#### Goal 1
Answer these questions using the final order below:
(a) Who filed the written protest against the application?
(b) On what date did the court hold the hearing?
(c) How many security guards does Club Latino employ?

#### Excerpt to read
----------

ORDERS:
FINAL ORDER AND DECISION
STATEMENT
OF THE CASE
This
matter is before the Administrative Law Court (“ALC”) for a final order and
decision following a contested case hearing pursuant to S.C. Code Ann. §§
1-23-310 et seq. (2005 & Supp. 2007), S.C. Code Ann. § 1-23-600(B)
(Supp. 2007), and S.C. Code Ann. § 61-2-260 (Supp. 2007). The petitioner, Club
Latino Arco Iris, LLC, d/b/a Club Latino Arco Iris (“Petitioner” or “Club
Latino”), applied for renewal of an on-premises beer and wine permit pursuant
to §§ 61-4-500 et seq. and for renewal of a license to sell liquor by
the drink pursuant to §§ 61-6-1600 et seq. for the location at 1970
Ashley River Road, Charleston, South Carolina 29407. Investigator Craig
Mielcarek on behalf of the Charleston Police Department (“Protestant”) filed a
written protest to the Petitioner’s application. Respondent South Carolina
Department of Revenue (“Department”) denied the application pursuant to §
61-4-525 and § 61-6-1825 due to the receipt of the Protestant’s valid public
protest. The Department stated in the Final Agency Determination and
represented at the hearing that other than the timely filed protest, the
Department determined that the Petitioner met all of the other statutory
requirements.
After
notice to the parties and the Protestant, the court held a hearing on this
matter on May 14, 2008. Both parties and Investigator Craig Mielcarek appeared
at the hearing. Evidence was
introduced and testimony presented. After carefully weighing all of the
evidence, the court finds that the Petitioner’s application for this location
should be granted subject to the restriction detailed below.
ISSUE
The
only issue in dispute is the suitability of the location. §§ 61-4-520(5)-(6),
61-6-1820; Schudel v. S.C. Alcoholic Beverage Control Comm’n, 276 S.C.
138, 276 S.E.2d 308 (1981).
FINDINGS
OF FACT
Having
observed the witnesses and exhibits presented at the hearing and closely passed
upon their credibility, and taking into consideration the burden of persuasion
by the parties, the court makes the following Findings of Fact by a
preponderance of the evidence.
Evidence
was presented regarding all of the relevant statutory criteria. Notice of the
time, date, place, and subject matter of the hearing was given to all parties
and the Protestant.
Jose
Reyes and Glendy Tahual are the sole members of the business seeking the
requested permit and license. The Petitioner seeks renewal of a permit for the
retail sale of beer and wine for on-premises consumption and a license to sell
liquor by the drink for Club Latino Arco Iris, LLC, a restaurant/bar that was
first licensed in October 2006.
Reyes
testified that he purchased the business in October 2006 and was working with
the former owner until he was able to pay him the entire purchase price. Club
Latino is open Thursdays through Sundays from 7:00 p.m. until 2:00 a.m. Club
Latino employs three security guards with one stationed outside the bar and two
stationed inside the bar. Reyes stated he has never received complaints from
the neighborhood. However, the police received several noise complaints during
the first six months after Club Latino opened, after which Reyes turned the
music down. Since 2006, the business has received one SLED violation for
having a 1.5 liter bottle of liquor and one warning for having an inadequate amount
of food on the premises.

----------

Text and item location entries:
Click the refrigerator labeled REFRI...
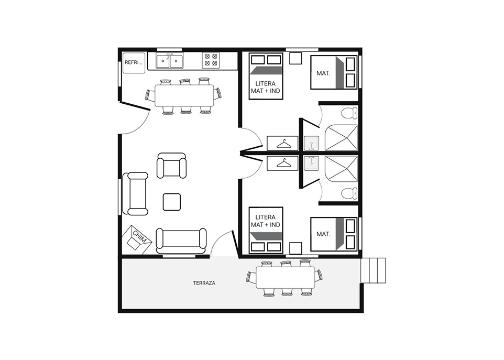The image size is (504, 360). (134, 63)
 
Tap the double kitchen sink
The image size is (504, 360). (170, 61)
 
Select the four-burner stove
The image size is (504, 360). (211, 60)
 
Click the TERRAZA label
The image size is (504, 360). (204, 283)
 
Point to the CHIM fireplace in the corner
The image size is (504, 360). (137, 239)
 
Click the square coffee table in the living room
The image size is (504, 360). (172, 202)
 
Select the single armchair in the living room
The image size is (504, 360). (172, 166)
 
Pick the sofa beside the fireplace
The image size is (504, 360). (181, 241)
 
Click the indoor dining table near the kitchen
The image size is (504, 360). (184, 95)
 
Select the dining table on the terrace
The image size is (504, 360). (286, 278)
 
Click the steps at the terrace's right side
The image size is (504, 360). (373, 270)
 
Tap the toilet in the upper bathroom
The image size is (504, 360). (349, 113)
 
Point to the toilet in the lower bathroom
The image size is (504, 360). (349, 193)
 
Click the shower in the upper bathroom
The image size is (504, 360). (342, 138)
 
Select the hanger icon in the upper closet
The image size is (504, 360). (283, 144)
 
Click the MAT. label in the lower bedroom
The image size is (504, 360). (323, 234)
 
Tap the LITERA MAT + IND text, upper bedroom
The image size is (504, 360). (266, 87)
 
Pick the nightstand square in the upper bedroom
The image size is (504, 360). (295, 58)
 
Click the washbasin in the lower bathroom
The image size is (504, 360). (312, 163)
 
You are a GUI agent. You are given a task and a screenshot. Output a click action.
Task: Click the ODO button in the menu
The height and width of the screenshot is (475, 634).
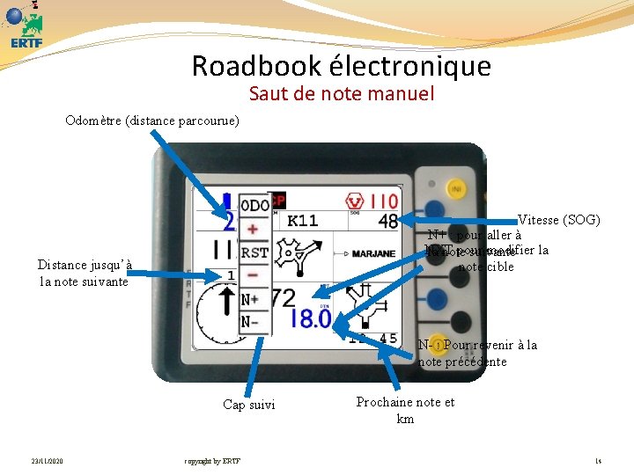255,206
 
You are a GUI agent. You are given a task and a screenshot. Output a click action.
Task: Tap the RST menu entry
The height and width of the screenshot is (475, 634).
254,252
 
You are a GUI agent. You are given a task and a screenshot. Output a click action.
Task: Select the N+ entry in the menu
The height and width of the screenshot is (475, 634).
252,300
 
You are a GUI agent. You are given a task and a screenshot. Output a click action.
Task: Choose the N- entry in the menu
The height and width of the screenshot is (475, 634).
251,321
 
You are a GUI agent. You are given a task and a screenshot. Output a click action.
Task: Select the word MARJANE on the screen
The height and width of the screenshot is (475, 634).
373,254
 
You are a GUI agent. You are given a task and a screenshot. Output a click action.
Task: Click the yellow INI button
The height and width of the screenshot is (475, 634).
457,189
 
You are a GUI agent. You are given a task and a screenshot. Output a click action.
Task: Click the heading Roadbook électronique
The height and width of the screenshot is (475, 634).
341,66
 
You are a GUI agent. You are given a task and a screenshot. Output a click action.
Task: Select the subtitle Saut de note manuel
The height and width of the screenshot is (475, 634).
342,93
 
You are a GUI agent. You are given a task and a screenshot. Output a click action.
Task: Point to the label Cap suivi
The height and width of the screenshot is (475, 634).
248,405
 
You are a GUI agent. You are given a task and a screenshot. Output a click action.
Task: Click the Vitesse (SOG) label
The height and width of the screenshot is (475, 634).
559,219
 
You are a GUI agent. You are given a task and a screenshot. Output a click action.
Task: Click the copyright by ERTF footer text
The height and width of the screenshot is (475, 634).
211,461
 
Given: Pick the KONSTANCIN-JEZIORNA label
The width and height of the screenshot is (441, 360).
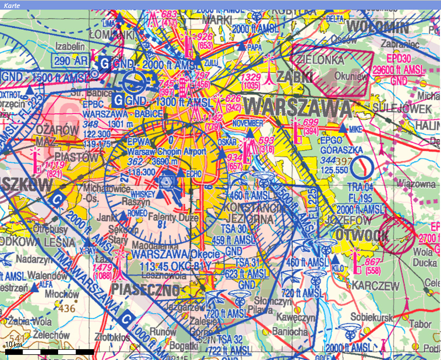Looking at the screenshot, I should point(255,212).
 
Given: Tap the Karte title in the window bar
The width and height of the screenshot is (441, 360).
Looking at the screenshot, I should point(11,4).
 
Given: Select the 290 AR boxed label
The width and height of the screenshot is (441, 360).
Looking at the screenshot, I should point(71,60).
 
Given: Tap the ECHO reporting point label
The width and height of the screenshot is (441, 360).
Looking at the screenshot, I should point(194,173).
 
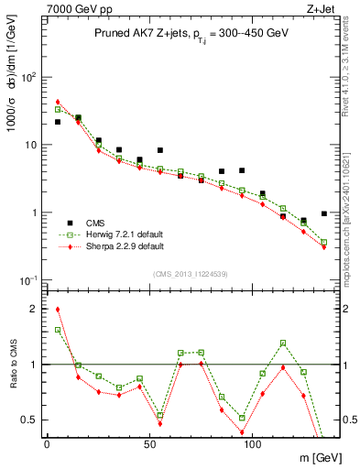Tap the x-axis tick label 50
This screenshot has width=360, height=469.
pyautogui.click(x=147, y=443)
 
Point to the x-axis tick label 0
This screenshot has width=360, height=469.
pyautogui.click(x=47, y=443)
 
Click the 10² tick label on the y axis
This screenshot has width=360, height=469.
pyautogui.click(x=28, y=77)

----------

#### Goal 2
Return the entries word for word, beginning at their first line and stopping after the line that contains "The image size is (504, 360). (286, 278)". Leave the pictures out.

#### Expected output 1
(a) Investigator Craig Mielcarek, on behalf of the Charleston Police Department.
(b) May 14, 2008.
(c) Three.

#### Expected output 2
Click the refrigerator labeled REFRI...
The image size is (504, 360). (134, 63)
 
Tap the double kitchen sink
The image size is (504, 360). (170, 61)
 
Select the four-burner stove
The image size is (504, 360). (211, 60)
 
Click the TERRAZA label
The image size is (504, 360). (204, 283)
 
Point to the CHIM fireplace in the corner
The image size is (504, 360). (137, 239)
 
Click the square coffee table in the living room
The image size is (504, 360). (172, 202)
 
Select the single armchair in the living room
The image size is (504, 360). (172, 166)
 
Pick the sofa beside the fireplace
The image size is (504, 360). (181, 241)
 
Click the indoor dining table near the kitchen
The image size is (504, 360). (184, 95)
 
Select the dining table on the terrace
The image size is (504, 360). (286, 278)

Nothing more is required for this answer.